▸ **Material provided**
==*==

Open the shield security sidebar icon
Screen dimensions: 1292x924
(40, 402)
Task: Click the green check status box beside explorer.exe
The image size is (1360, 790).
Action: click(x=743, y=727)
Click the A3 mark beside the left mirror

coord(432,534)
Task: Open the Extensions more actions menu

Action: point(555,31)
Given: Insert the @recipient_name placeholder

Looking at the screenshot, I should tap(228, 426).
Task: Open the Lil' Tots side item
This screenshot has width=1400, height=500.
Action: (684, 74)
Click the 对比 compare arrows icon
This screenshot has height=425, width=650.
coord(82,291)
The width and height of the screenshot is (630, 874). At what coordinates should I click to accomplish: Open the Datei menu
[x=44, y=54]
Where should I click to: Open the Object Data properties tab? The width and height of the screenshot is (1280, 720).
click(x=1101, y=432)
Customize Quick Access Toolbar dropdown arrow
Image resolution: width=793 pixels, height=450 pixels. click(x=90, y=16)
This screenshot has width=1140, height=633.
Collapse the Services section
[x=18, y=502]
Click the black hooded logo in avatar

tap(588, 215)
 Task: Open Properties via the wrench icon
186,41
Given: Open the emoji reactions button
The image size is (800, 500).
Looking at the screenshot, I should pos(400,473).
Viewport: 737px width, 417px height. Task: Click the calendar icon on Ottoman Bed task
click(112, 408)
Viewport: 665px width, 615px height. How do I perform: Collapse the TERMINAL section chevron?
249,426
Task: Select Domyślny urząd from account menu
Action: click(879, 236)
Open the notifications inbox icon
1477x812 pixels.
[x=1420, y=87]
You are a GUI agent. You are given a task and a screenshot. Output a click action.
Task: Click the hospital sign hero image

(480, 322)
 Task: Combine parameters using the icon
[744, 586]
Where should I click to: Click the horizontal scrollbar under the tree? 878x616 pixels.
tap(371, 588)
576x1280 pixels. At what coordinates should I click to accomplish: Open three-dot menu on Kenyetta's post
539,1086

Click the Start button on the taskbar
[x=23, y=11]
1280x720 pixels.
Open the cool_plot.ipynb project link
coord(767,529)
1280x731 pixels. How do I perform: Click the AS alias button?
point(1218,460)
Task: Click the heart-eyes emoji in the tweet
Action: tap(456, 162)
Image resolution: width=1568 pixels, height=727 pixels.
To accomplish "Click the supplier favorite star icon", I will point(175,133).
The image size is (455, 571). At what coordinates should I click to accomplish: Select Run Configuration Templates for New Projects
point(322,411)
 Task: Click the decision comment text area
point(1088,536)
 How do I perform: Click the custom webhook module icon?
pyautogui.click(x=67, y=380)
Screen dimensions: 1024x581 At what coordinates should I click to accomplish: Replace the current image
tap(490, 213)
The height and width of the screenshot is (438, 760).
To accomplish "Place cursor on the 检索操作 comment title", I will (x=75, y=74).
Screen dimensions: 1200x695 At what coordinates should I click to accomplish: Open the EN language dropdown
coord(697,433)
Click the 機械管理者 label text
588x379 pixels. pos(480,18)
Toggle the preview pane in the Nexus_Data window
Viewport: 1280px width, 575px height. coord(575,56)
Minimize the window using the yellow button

==*==

▸ **What to do**
Copy out each entry once more, character for character.

▸ **Output of the task**
Open the shield security sidebar icon
Screen dimensions: 1292x924
(40, 402)
Task: Click the green check status box beside explorer.exe
The image size is (1360, 790).
Action: click(x=743, y=727)
Click the A3 mark beside the left mirror

coord(432,534)
Task: Open the Extensions more actions menu

Action: point(555,31)
Given: Insert the @recipient_name placeholder

Looking at the screenshot, I should tap(228, 426).
Task: Open the Lil' Tots side item
This screenshot has width=1400, height=500.
Action: (684, 74)
Click the 对比 compare arrows icon
This screenshot has height=425, width=650.
coord(82,291)
The width and height of the screenshot is (630, 874). At what coordinates should I click to accomplish: Open the Datei menu
[x=44, y=54]
Where should I click to: Open the Object Data properties tab? The width and height of the screenshot is (1280, 720).
click(x=1101, y=432)
Customize Quick Access Toolbar dropdown arrow
Image resolution: width=793 pixels, height=450 pixels. click(x=90, y=16)
This screenshot has width=1140, height=633.
Collapse the Services section
[x=18, y=502]
Click the black hooded logo in avatar

tap(588, 215)
 Task: Open Properties via the wrench icon
186,41
Given: Open the emoji reactions button
The image size is (800, 500).
Looking at the screenshot, I should pos(400,473).
Viewport: 737px width, 417px height. Task: Click the calendar icon on Ottoman Bed task
click(112, 408)
Viewport: 665px width, 615px height. How do I perform: Collapse the TERMINAL section chevron?
249,426
Task: Select Domyślny urząd from account menu
Action: click(879, 236)
Open the notifications inbox icon
1477x812 pixels.
[x=1420, y=87]
You are a GUI agent. You are given a task and a screenshot. Output a click action.
Task: Click the hospital sign hero image

(480, 322)
 Task: Combine parameters using the icon
[744, 586]
Where should I click to: Click the horizontal scrollbar under the tree? 878x616 pixels.
tap(371, 588)
576x1280 pixels. At what coordinates should I click to accomplish: Open three-dot menu on Kenyetta's post
539,1086

Click the Start button on the taskbar
[x=23, y=11]
1280x720 pixels.
Open the cool_plot.ipynb project link
coord(767,529)
1280x731 pixels. How do I perform: Click the AS alias button?
point(1218,460)
Task: Click the heart-eyes emoji in the tweet
Action: tap(456, 162)
Image resolution: width=1568 pixels, height=727 pixels.
To accomplish "Click the supplier favorite star icon", I will point(175,133).
The image size is (455, 571). At what coordinates should I click to accomplish: Select Run Configuration Templates for New Projects
point(322,411)
 Task: Click the decision comment text area
point(1088,536)
 How do I perform: Click the custom webhook module icon?
pyautogui.click(x=67, y=380)
Screen dimensions: 1024x581 At what coordinates should I click to accomplish: Replace the current image
tap(490, 213)
The height and width of the screenshot is (438, 760).
To accomplish "Place cursor on the 检索操作 comment title", I will (x=75, y=74).
Screen dimensions: 1200x695 At what coordinates should I click to accomplish: Open the EN language dropdown
coord(697,433)
Click the 機械管理者 label text
588x379 pixels. pos(480,18)
Toggle the preview pane in the Nexus_Data window
Viewport: 1280px width, 575px height. coord(575,56)
Minimize the window using the yellow button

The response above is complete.